A multicenter open label Phase 2 study to evaluate the efficacy and saftey of Sutetnib maleate capsule in locally advanced or metastatic NSCLC
This study is for patients with locally advanced or metastatic non-small cell lung cancer (NSCLC) with EGFR mutations. The main goal is to see if a medicine called sutetinib (which may be able to stop or slow down the cancer from growing) can help these patients. The study team wants to check if the medicine has few side effects and how it works in the body.
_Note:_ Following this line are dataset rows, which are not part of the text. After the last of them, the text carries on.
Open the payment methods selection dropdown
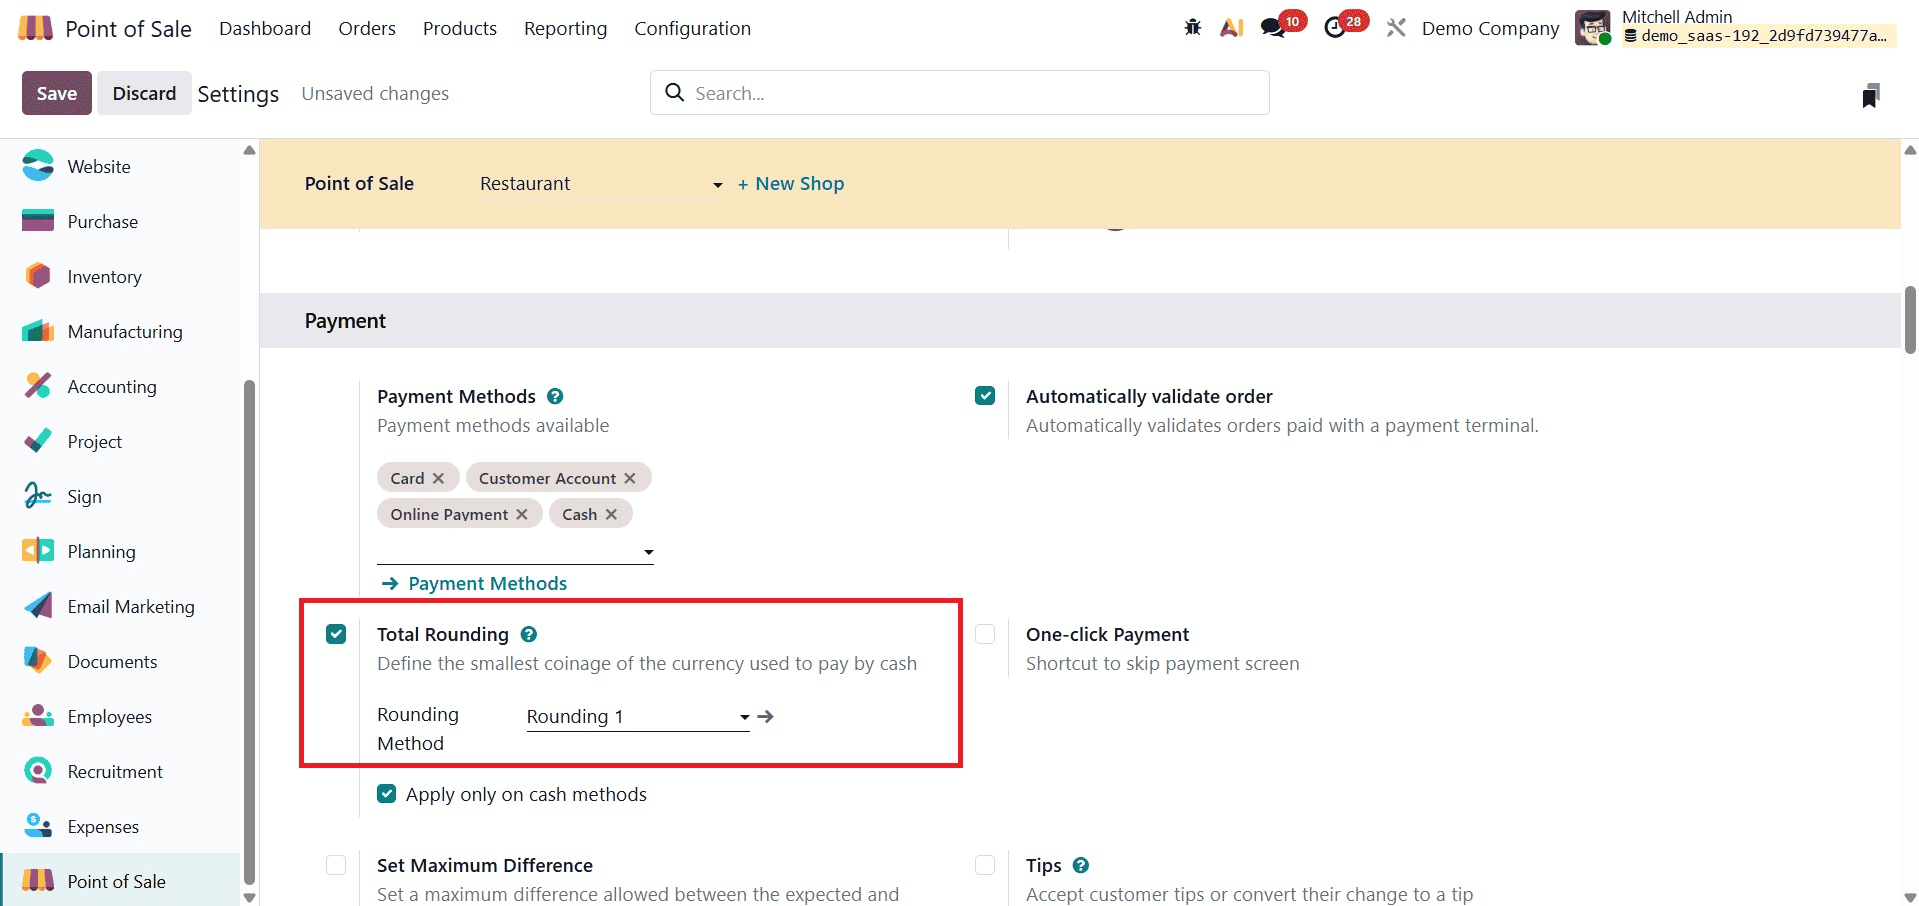This screenshot has height=906, width=1919. [x=649, y=552]
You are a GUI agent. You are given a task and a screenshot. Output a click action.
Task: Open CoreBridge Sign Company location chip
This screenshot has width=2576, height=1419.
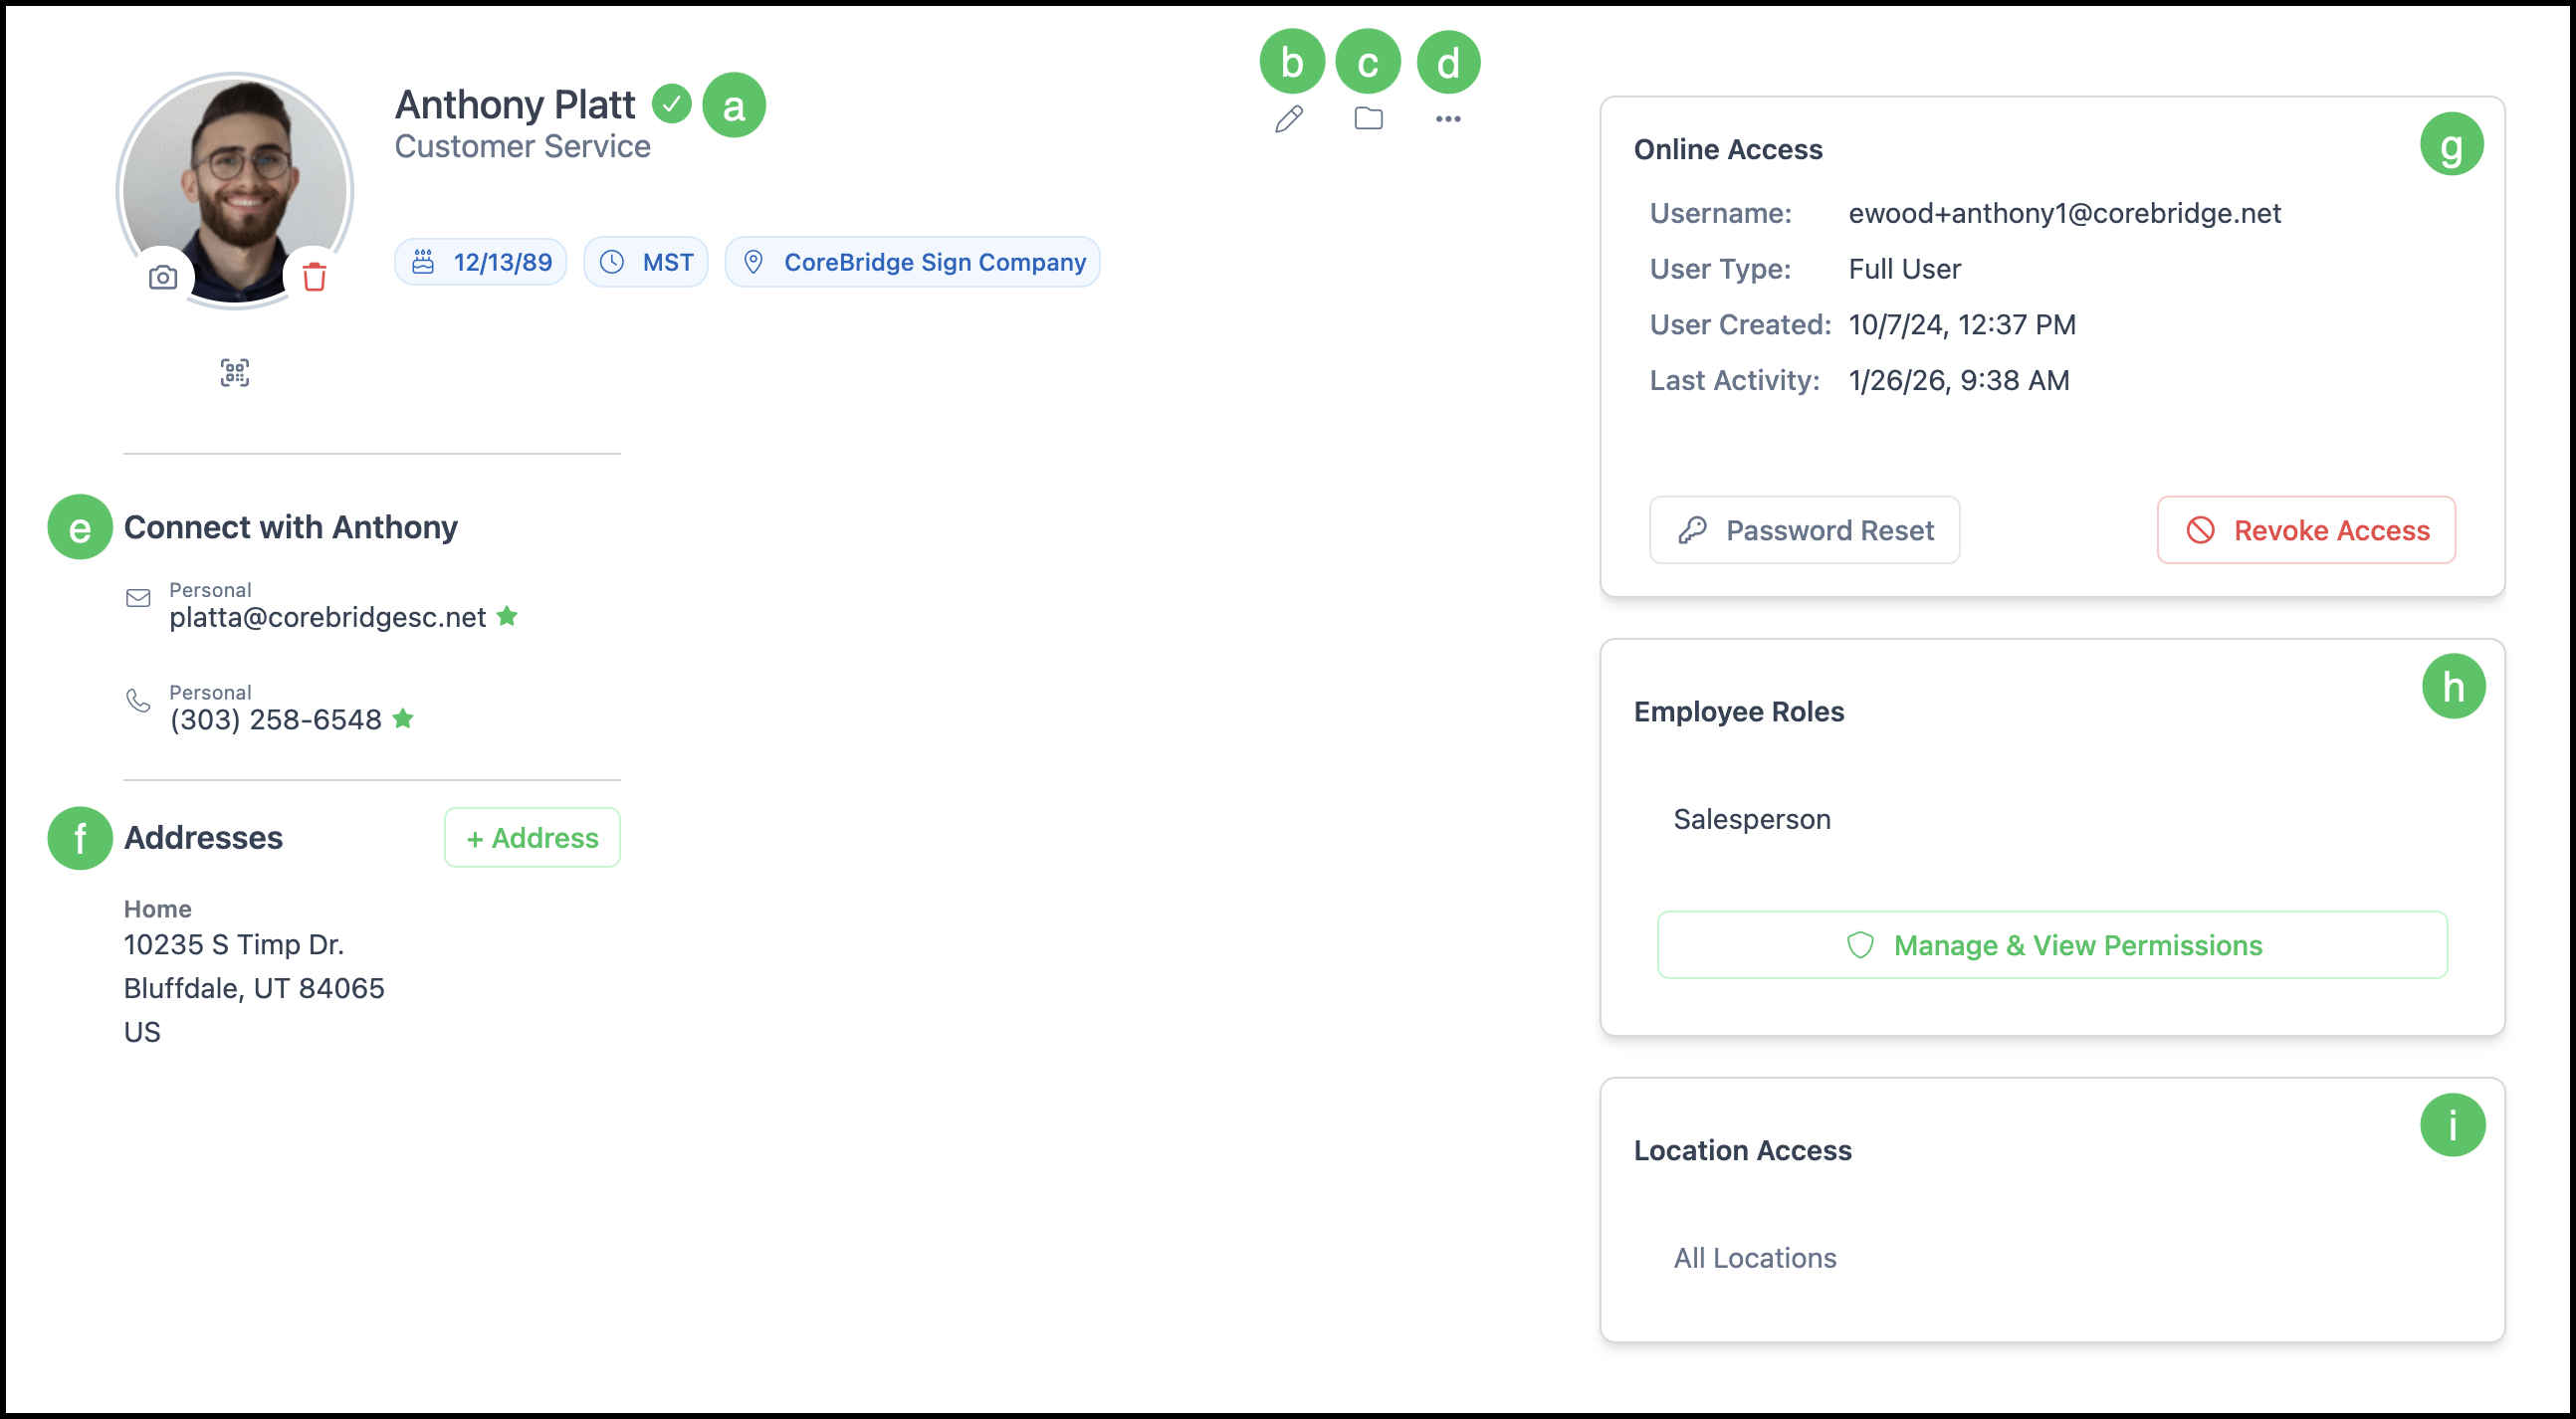[x=912, y=262]
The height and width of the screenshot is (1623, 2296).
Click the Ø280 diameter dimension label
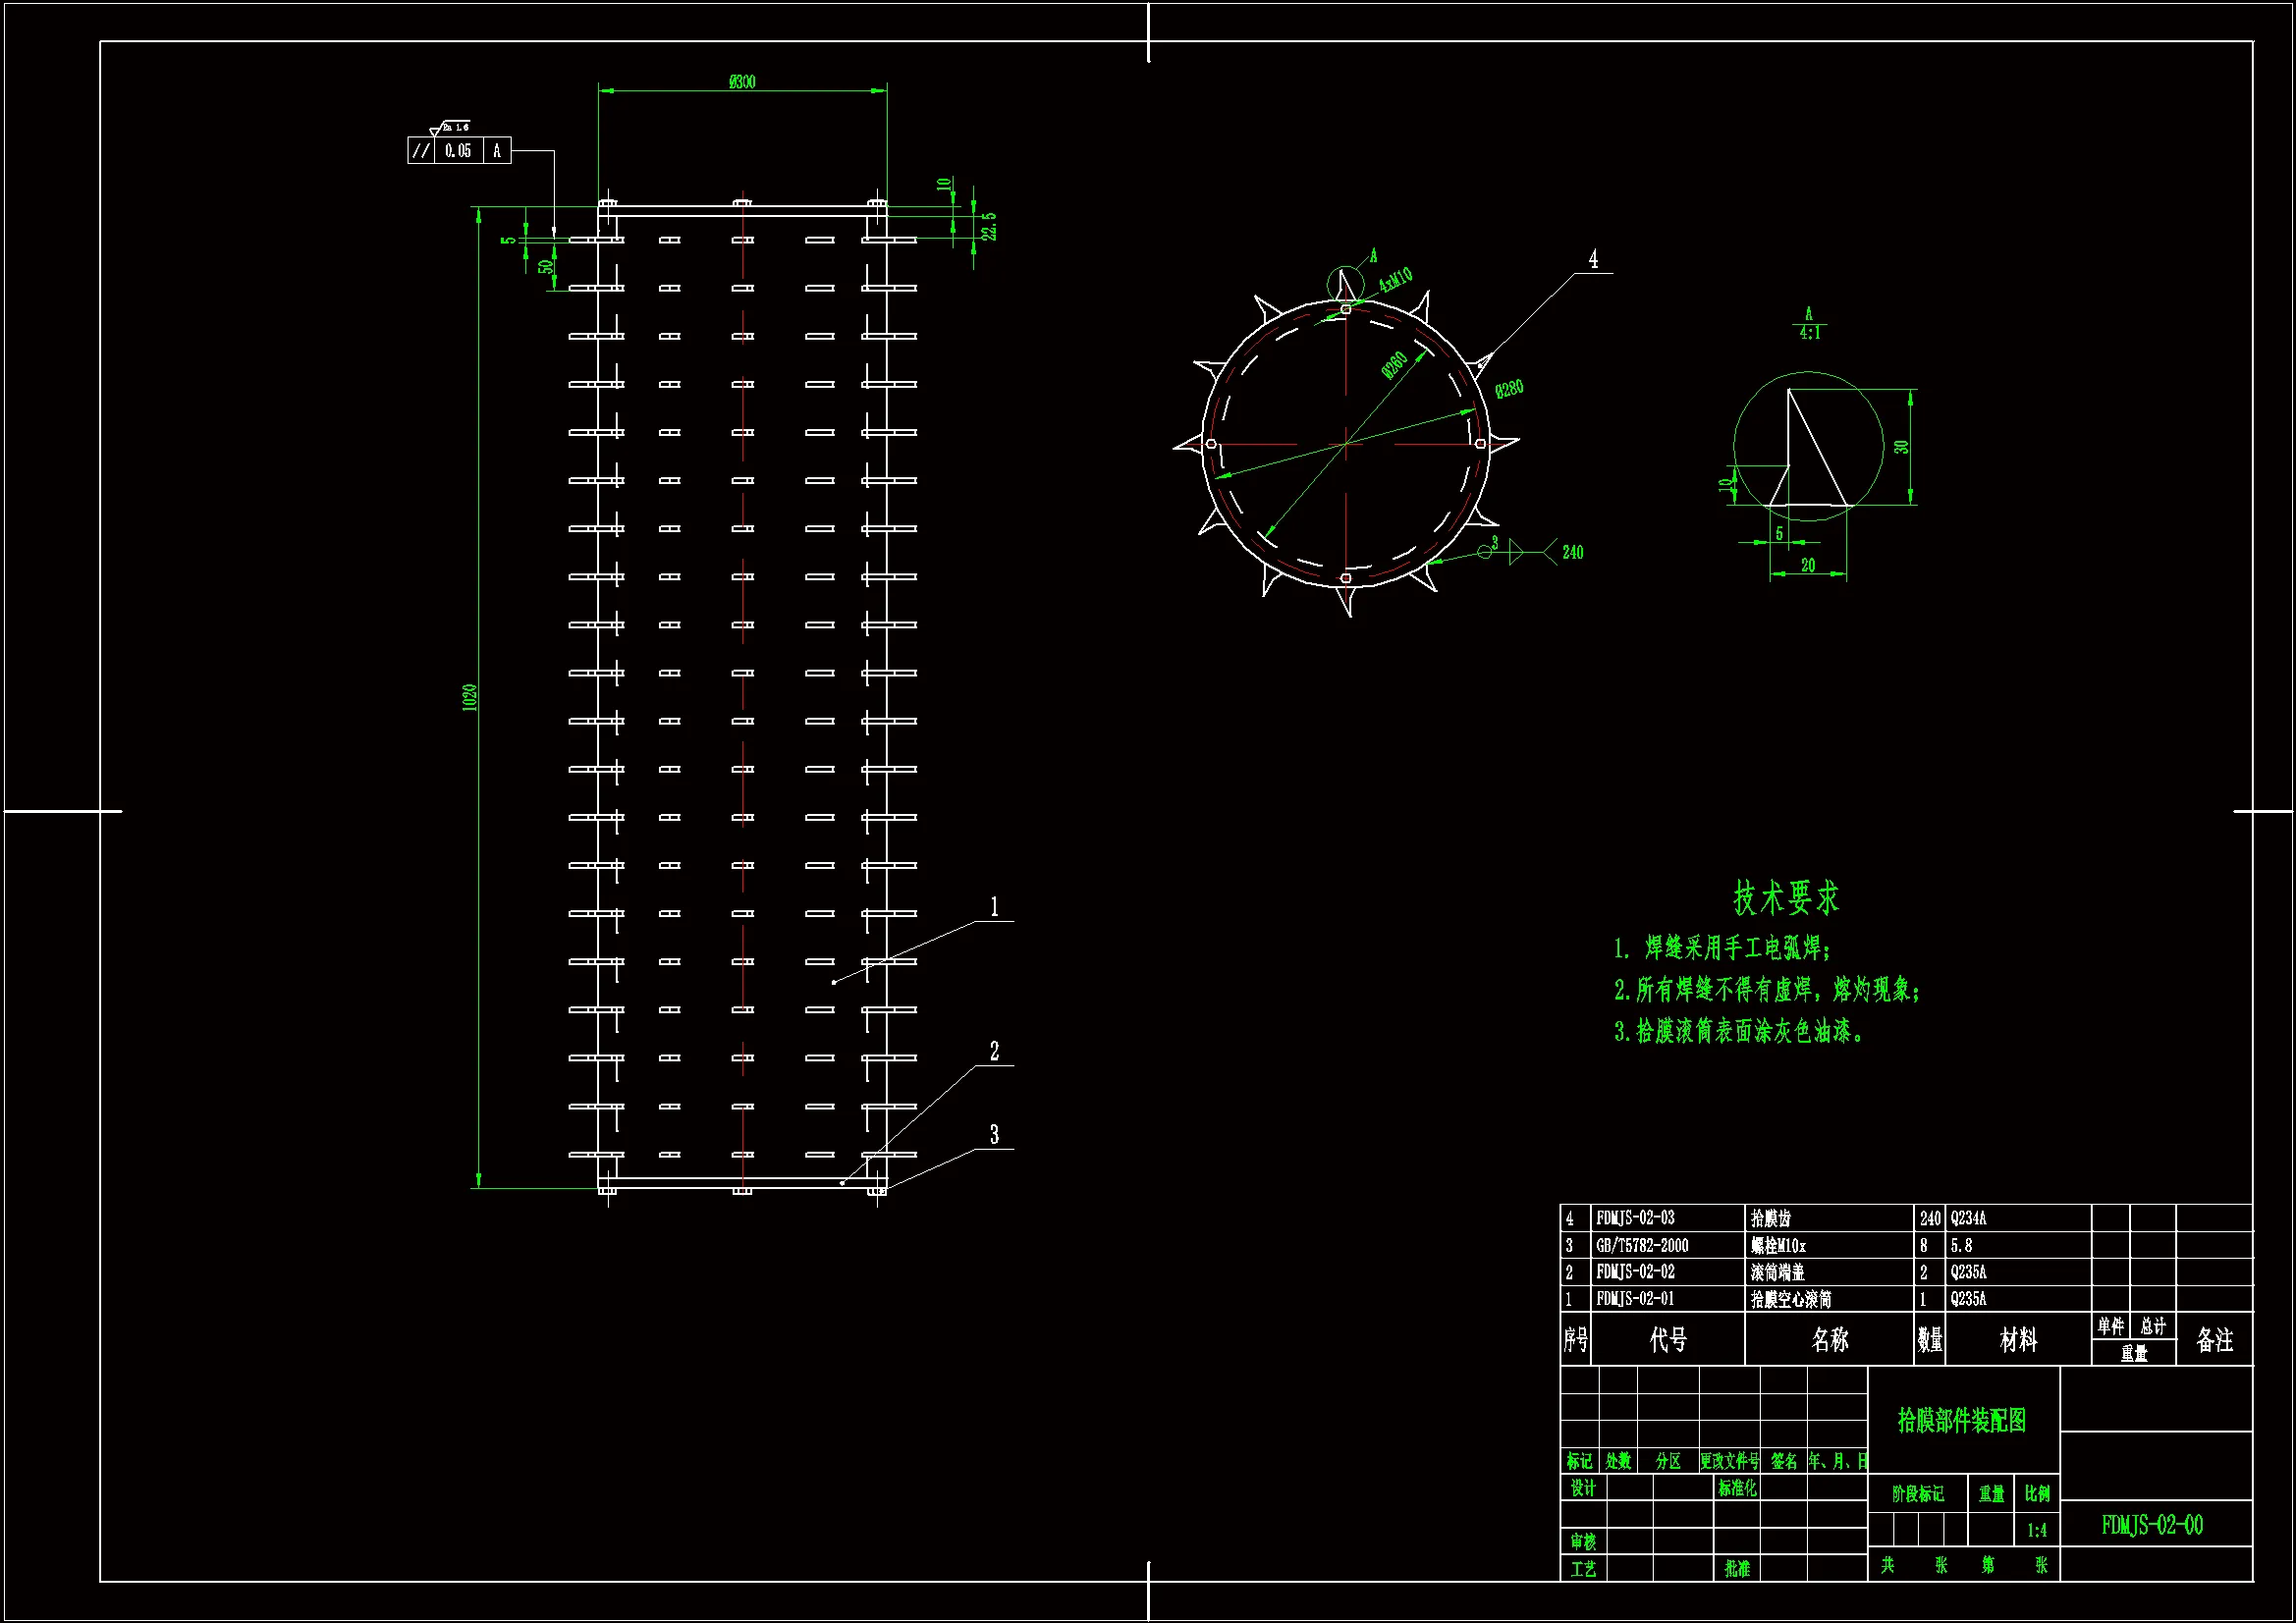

They'll do this study with two groups of patients, one with the gene changes from the start, and the other group who got them later. The study team is doing this because there are no good treatments for these patients right now, and earlier tests showed this medicine might help some of them. Patients will take the medicine for a few weeks, and doctors will watch to see if it helps with the cancer.